- [TASK GOAL]: Where a line of the data holds the word "three", copy that line.

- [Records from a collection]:
____________
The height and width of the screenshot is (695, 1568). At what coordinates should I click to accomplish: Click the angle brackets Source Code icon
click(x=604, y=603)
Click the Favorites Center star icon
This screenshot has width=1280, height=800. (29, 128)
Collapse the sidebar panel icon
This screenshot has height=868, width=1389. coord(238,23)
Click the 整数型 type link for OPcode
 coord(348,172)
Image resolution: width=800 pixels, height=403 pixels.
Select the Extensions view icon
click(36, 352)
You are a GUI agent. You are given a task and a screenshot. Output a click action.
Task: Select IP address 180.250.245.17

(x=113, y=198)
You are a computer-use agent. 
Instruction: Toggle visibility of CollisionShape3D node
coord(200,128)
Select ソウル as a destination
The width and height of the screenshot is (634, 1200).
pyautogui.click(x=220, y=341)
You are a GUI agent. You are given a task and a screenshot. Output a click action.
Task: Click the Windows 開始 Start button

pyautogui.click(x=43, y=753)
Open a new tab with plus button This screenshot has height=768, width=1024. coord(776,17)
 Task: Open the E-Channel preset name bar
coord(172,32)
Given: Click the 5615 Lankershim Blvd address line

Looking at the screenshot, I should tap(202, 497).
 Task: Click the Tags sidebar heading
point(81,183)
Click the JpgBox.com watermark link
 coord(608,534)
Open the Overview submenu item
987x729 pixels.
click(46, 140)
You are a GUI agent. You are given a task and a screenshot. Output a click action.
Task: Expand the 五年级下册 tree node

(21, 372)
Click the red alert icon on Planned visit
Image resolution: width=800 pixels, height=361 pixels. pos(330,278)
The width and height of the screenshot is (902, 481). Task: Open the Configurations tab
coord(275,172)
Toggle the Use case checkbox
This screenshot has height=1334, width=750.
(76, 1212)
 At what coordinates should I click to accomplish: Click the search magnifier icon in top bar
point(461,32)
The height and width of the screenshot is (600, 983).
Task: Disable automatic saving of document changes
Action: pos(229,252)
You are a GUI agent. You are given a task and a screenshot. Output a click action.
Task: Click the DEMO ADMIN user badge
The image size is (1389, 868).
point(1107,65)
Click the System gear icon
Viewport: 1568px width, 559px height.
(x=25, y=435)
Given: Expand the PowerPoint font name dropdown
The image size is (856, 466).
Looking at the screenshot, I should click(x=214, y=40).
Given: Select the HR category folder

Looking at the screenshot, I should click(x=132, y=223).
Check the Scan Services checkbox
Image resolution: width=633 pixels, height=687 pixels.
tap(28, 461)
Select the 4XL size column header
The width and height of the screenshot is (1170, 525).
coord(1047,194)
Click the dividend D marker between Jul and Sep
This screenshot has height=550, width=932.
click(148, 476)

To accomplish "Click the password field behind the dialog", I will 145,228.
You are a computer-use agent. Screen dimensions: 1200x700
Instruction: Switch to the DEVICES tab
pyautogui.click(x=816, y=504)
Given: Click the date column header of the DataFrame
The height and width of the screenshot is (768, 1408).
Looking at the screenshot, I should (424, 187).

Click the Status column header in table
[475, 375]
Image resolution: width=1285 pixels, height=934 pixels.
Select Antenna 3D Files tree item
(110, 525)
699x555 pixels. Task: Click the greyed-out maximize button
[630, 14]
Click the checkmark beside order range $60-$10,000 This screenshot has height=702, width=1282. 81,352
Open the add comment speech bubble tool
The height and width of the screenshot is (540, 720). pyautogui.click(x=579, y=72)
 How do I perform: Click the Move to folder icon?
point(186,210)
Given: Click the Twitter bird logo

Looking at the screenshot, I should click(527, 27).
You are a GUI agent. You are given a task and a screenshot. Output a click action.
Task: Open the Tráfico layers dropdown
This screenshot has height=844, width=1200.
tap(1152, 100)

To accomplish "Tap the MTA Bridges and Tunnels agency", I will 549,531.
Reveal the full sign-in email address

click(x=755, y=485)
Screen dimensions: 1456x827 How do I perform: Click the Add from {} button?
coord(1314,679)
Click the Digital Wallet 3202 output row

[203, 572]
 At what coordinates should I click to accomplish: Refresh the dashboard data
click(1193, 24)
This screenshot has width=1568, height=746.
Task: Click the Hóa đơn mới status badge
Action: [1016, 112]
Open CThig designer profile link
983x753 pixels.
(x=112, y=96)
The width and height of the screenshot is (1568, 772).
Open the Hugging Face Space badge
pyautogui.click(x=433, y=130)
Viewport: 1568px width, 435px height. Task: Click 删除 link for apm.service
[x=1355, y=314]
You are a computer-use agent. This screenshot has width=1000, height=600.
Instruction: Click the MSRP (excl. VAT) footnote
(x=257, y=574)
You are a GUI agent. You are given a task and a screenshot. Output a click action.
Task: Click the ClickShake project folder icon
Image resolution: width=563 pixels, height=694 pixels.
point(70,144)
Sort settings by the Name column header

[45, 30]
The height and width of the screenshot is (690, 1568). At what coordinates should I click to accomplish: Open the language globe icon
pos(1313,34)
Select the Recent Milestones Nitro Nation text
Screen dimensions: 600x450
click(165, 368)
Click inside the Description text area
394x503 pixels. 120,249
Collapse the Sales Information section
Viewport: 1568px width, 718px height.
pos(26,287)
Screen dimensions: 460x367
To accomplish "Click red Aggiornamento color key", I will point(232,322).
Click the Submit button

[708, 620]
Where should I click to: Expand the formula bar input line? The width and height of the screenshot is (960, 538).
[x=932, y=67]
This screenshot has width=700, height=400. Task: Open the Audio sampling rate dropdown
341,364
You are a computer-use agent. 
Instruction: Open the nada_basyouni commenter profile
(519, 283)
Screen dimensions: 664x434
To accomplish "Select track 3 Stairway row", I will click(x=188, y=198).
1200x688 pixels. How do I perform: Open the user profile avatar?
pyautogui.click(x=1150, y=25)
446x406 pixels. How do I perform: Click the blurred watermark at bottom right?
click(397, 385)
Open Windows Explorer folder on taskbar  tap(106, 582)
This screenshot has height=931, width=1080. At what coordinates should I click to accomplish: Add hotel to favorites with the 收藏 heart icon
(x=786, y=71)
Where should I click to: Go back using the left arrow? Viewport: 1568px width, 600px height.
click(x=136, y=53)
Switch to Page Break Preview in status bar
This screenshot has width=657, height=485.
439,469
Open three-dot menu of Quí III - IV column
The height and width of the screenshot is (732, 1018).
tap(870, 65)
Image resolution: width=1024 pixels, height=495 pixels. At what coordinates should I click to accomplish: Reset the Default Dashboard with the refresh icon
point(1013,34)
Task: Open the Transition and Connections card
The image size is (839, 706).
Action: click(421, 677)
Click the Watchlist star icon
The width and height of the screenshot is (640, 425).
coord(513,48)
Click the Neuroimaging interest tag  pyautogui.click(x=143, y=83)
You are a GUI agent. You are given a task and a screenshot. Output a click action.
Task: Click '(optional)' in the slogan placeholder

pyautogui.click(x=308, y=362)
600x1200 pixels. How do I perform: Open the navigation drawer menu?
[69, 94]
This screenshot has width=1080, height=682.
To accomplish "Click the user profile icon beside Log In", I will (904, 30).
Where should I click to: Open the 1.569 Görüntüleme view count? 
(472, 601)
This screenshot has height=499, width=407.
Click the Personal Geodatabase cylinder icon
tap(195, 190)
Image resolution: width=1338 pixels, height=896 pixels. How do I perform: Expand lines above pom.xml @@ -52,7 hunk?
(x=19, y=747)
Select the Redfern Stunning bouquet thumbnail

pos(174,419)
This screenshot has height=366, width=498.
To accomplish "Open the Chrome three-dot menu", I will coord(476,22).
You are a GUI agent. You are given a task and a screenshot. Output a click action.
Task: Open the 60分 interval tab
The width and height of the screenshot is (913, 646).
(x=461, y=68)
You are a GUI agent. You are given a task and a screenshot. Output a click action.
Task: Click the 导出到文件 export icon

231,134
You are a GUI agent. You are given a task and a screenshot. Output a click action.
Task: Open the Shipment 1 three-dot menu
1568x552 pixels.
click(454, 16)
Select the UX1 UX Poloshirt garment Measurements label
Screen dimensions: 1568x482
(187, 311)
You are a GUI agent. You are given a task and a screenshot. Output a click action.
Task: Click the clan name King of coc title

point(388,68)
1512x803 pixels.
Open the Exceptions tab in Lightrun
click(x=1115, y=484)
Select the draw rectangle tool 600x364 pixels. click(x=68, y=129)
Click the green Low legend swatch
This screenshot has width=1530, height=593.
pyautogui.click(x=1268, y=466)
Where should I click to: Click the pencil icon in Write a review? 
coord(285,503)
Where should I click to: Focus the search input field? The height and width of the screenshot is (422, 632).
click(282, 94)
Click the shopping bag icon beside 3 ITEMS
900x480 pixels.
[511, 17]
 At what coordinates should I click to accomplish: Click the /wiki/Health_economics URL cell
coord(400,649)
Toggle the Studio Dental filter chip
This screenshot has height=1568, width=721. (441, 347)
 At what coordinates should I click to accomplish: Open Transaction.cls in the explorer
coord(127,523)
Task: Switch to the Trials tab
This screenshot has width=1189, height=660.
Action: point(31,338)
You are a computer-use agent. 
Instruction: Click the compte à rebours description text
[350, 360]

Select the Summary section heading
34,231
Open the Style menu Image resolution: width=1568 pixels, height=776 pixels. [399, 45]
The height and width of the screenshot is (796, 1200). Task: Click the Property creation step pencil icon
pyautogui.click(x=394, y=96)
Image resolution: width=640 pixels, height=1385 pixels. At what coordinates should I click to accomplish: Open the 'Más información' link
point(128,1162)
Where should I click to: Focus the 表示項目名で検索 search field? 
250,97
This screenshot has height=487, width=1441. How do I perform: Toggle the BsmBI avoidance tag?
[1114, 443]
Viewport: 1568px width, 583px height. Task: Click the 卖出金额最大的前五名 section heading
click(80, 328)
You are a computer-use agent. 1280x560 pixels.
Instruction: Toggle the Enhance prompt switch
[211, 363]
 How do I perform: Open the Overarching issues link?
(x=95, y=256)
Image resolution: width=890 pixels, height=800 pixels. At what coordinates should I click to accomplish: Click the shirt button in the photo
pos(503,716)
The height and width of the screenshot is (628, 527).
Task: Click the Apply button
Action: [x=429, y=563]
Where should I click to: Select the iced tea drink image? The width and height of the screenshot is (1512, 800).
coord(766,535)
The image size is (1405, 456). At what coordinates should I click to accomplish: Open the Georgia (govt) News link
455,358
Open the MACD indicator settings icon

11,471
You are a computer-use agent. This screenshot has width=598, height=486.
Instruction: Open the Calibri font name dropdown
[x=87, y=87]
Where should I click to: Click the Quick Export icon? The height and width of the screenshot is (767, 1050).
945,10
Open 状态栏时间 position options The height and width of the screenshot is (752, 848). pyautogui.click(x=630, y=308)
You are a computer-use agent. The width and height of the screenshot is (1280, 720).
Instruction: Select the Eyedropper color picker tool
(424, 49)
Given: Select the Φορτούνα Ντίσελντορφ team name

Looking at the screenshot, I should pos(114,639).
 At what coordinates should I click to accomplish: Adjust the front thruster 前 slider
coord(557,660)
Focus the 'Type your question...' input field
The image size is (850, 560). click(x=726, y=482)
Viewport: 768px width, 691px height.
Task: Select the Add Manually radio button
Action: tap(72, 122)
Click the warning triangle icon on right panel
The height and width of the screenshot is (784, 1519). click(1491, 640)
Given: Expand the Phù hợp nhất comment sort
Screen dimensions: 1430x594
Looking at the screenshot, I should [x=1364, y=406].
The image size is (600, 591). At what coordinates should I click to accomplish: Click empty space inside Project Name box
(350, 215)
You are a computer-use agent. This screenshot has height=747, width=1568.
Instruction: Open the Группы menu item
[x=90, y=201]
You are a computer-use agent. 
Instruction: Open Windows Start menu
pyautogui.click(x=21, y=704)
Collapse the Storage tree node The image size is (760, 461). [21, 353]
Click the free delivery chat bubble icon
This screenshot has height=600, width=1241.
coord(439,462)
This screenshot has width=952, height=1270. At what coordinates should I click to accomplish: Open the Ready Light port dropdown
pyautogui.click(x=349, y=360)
____________
- [EXERCISE ANSWER]:
Open three-dot menu of Quí III - IV column
To accomplish "Open the Chrome three-dot menu", I will coord(476,22).
Task: Open the Shipment 1 three-dot menu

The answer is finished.